Health & Science

A clue to the cause of Alzheimer’s; The growing coral-reef crisis; A dark-matter discovery; How pets benefit babies

A clue to the cause of Alzheimer’s

A rare gene mutation that protects people from getting Alzheimer’s could help steer researchers toward drugs that slow the disease’s devastating progress. Icelandic researchers tested 1,795 Icelanders and found that about 1 percent of them have a genetic variation that slows the formation of the protein beta amyloid, which is known to build up as plaque in the brains of Alzheimer’s patients. People with the mutation have 40 percent less beta amyloid in their brains and are 81 percent less likely to develop Alzheimer’s after age 85 than those without the mutation, the study found. “It confers extraordinarily strong protection,” neurologist Kari Stefansson tells Reuters.com. There’s little point in testing for the protective variation, which is thought to be present in only 1 in 10,000 North Americans.
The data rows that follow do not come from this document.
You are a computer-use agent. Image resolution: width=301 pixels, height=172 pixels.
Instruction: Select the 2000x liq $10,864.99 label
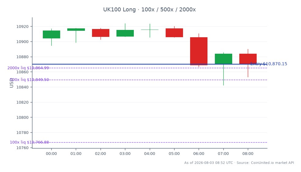coord(28,68)
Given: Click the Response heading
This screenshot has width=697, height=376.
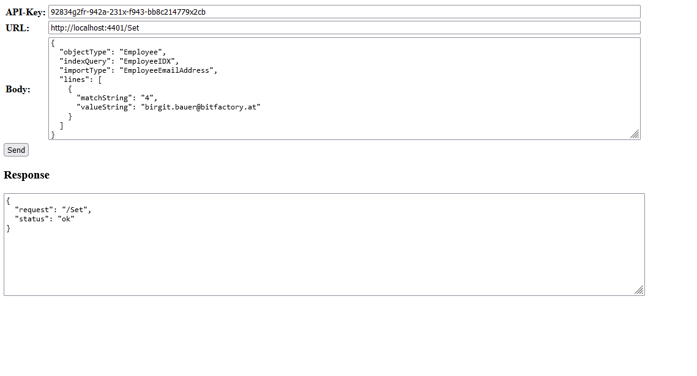Looking at the screenshot, I should pos(26,175).
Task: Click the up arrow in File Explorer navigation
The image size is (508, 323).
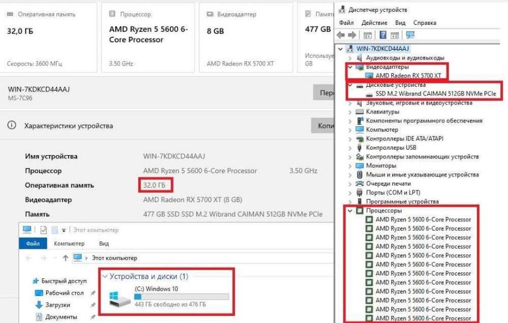Action: (65, 258)
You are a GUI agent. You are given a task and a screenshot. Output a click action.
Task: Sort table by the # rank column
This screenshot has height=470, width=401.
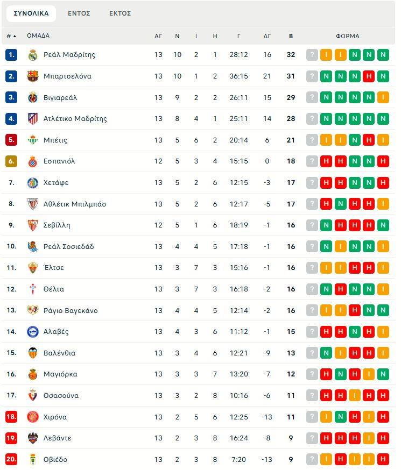pos(11,36)
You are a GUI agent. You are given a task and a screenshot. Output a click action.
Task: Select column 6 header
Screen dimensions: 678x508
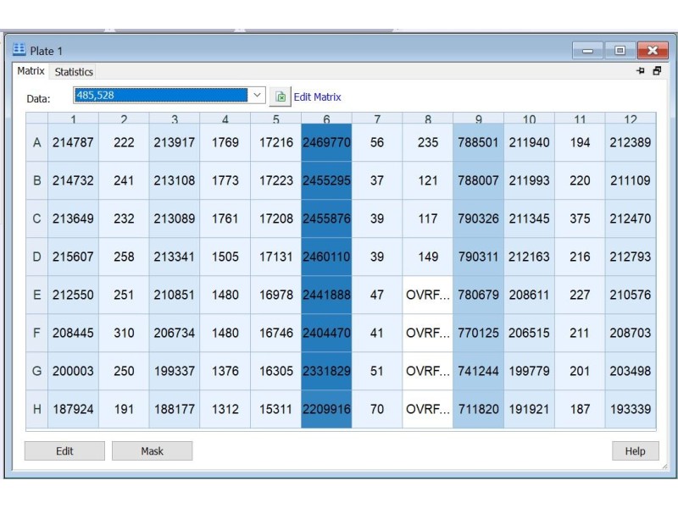(326, 119)
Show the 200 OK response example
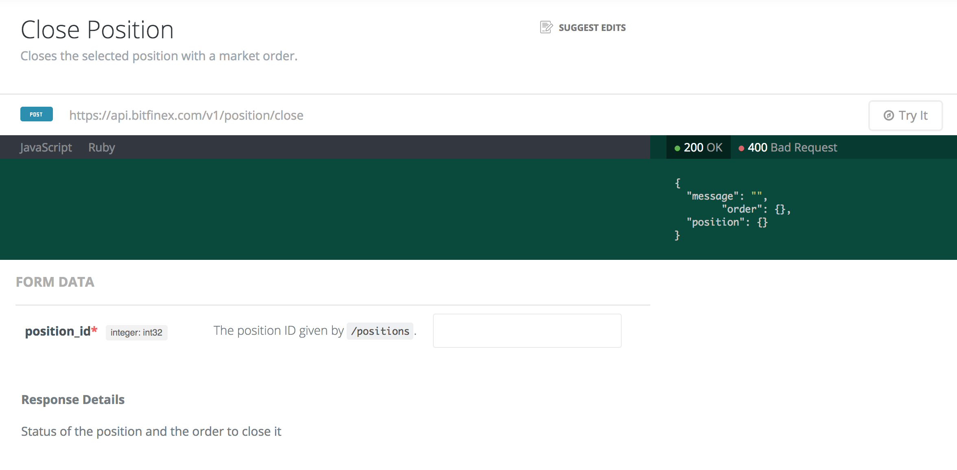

The finding’s real importance is that it shows a crucial link between beta amyloid formation and Alzheimer’s, offering encouragement for efforts to develop drugs aimed at stopping the gummy plaque from forming, in the hope of preventing or slowing the onset of the disease. “This provides some of the strongest evidence ever that amyloid is the right target in Alzheimer’s,” said researcher Sam Gandy of Mount Sinai School of Medicine in New York.